Delusi dai partiti, e i politici restano seduti su un vulcano
Voglio farla tornare indietro al 1789. Il Terzo Stato, invece di mangiare biscotti, mise in moto la ghigliottina e nel bagno di sangue che ne seguì la Francia uscì rigenerata. Vada in giro, senta i commenti della gente, e tiri le conseguenze. I nostri politici, ladri e corrotti, non sanno su che vulcano stanno seduti.
Beppe, da ilgiorno.it
E IL LETTORE continua: «Uno cambia nome al partito, l’altro blatera che non accetteranno più rimborsi elettorali e via dicendo. A noi ridotti alla fame con 800 euro al mese non importa più niente delle parole. Pronti ad armarsi e fare pagare a tutti i politici la loro superbia.
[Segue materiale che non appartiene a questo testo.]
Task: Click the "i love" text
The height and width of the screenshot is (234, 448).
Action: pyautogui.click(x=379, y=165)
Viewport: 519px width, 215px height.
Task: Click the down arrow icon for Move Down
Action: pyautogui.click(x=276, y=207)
Viva la rivoluzione, un pensionato di 72 anni pronto a fare il partigiano». Credo che questa lettera esprima lo stato d’animo di molti cittadini. Il richiamo alla ghigliottina e alla rivoluzione? Esagerazioni, ma vanno a mio parere comprese perché la forma racconta di un uomo deluso che attraverso parole forti vuole esprimere il proprio sdegno. Comprensibile, data l’esasperazione che ha contagiato molti dopo i nuovi scandali nei quali sono stati coinvolti i partiti.